"She is called in Hungarian O Erdoben, She of the Woods, and Roszomak, the Wolverine. In Navajo, she is Na'ashe ii Asdzaa, The Spider Woman, who weaves the fate of humans and animals and plants and rocks. In Guatemala, among many other names, she is Humana del Niebla, the Mist Being, the woman who has lived forever. In Japanese, she is Amaterasu Omikami, The Numina, who brings all light, all consciousness. In Tibet she is called Dakini, the dancing force who produces clear-seeing among all women. And it goes on. She goes on."

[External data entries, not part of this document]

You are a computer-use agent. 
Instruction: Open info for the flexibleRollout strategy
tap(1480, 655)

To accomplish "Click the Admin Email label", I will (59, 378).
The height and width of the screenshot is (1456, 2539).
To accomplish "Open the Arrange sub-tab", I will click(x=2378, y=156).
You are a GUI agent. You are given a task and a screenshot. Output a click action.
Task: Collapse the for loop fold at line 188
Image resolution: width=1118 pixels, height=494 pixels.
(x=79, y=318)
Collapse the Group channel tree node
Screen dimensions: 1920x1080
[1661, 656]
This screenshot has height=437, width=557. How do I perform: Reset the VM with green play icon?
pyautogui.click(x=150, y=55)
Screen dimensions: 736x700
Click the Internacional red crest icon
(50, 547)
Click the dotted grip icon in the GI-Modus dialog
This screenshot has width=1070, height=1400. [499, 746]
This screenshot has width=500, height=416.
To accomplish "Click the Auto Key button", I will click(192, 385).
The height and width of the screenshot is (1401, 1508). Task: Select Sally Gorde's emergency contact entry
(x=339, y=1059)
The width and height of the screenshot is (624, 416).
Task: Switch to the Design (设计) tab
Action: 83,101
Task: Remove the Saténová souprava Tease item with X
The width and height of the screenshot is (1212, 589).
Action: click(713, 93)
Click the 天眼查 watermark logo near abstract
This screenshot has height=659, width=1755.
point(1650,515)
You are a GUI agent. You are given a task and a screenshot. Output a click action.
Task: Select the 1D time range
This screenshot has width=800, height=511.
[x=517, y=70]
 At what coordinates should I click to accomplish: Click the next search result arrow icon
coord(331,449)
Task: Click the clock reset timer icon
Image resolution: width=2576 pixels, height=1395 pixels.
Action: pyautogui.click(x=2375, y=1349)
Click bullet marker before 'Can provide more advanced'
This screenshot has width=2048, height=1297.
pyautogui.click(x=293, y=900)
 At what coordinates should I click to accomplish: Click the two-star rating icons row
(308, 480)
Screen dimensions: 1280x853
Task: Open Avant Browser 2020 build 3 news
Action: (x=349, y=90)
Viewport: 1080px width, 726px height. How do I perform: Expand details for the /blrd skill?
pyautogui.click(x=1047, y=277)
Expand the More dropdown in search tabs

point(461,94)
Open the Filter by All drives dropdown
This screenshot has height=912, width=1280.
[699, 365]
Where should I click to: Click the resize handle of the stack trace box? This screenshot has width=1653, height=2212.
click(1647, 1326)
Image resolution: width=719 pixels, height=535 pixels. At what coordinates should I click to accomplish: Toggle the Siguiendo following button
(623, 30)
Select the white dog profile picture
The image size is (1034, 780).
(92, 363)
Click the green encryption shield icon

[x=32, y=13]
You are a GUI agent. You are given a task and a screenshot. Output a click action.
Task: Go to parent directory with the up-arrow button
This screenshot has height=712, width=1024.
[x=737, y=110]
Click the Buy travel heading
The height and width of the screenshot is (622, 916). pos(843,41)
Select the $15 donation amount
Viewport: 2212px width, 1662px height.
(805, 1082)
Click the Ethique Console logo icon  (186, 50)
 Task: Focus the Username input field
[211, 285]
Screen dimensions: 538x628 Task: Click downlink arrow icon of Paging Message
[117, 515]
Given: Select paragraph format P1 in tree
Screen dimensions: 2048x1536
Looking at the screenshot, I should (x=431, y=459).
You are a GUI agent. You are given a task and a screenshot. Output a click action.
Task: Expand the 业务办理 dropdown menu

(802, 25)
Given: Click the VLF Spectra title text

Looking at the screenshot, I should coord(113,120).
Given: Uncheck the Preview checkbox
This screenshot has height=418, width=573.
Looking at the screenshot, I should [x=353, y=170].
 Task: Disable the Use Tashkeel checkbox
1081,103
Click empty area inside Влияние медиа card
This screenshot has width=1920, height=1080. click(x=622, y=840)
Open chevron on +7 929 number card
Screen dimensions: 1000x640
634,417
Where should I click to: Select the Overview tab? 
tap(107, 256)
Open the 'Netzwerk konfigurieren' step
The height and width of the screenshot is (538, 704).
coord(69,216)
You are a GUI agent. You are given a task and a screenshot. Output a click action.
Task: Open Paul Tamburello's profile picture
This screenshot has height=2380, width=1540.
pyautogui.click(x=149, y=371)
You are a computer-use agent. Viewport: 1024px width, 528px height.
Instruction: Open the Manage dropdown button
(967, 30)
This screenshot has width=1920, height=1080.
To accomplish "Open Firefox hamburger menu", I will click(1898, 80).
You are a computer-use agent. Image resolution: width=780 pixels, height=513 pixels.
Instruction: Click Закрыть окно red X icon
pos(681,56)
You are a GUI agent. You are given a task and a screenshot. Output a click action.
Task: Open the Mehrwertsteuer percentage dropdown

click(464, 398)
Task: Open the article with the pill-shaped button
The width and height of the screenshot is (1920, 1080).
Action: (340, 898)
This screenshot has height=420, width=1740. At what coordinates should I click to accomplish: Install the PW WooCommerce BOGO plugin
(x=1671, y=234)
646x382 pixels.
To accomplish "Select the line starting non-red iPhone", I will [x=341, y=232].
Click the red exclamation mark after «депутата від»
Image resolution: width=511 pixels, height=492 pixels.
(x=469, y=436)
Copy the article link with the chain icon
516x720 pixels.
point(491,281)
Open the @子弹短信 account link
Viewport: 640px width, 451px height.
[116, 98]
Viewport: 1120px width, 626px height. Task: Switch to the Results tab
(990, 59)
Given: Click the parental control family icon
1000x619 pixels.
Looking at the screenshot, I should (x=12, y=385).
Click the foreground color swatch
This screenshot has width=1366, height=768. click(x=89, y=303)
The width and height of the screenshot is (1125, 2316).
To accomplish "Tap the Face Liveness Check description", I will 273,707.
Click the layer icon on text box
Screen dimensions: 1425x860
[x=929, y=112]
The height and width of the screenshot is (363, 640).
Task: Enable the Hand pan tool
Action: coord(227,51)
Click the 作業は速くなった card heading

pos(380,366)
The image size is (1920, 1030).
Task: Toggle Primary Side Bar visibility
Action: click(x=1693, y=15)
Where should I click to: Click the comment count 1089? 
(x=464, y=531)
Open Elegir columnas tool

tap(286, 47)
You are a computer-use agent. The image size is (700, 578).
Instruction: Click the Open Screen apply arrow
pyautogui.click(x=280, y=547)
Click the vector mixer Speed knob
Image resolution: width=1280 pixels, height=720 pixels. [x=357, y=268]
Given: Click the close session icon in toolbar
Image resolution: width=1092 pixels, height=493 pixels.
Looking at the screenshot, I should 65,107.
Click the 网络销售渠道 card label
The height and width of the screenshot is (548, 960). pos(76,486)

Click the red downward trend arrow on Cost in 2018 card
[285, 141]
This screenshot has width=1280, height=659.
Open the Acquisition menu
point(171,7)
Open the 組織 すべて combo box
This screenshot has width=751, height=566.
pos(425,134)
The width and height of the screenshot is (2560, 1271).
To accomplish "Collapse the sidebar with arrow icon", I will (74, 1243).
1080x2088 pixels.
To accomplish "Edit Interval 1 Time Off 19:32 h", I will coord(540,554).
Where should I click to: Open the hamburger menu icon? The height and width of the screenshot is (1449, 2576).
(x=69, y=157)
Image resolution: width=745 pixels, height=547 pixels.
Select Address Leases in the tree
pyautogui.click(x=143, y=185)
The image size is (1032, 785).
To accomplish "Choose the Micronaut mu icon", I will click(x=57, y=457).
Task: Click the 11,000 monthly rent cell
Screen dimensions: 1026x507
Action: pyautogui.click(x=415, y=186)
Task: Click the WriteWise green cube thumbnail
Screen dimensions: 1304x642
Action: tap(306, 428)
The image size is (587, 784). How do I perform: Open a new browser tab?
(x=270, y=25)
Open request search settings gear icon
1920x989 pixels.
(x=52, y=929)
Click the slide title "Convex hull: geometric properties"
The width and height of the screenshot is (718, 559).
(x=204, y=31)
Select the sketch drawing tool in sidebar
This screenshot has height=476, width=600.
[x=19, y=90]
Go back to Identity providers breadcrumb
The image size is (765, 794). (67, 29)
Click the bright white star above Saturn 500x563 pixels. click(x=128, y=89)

"She canalizes through women. If they are suppressed, she struggles upward. If women are free, she is free. Fortunately, no matter how many times she is pushed down, she bounds up again. No matter how many times she is forbidden, quelled, cut back, diluted, tortured, touted as unsafe, dangerous, mad, and other derogations, she emanates upward in women, so that even the most quiet, most restrained woman keeps a secret place for her. Even the most repressed woman has a secret life, with secret thoughts and secret feelings that are lush and wild, that is, natural. Even the most captured woman guards the place of her wildish self, for she knows instinctively that someday there will be a loophole, an aperture, a chance, and she will high tale it to escape."
-Clarissa Pinkola Estes, Women Who Run With the Wolves.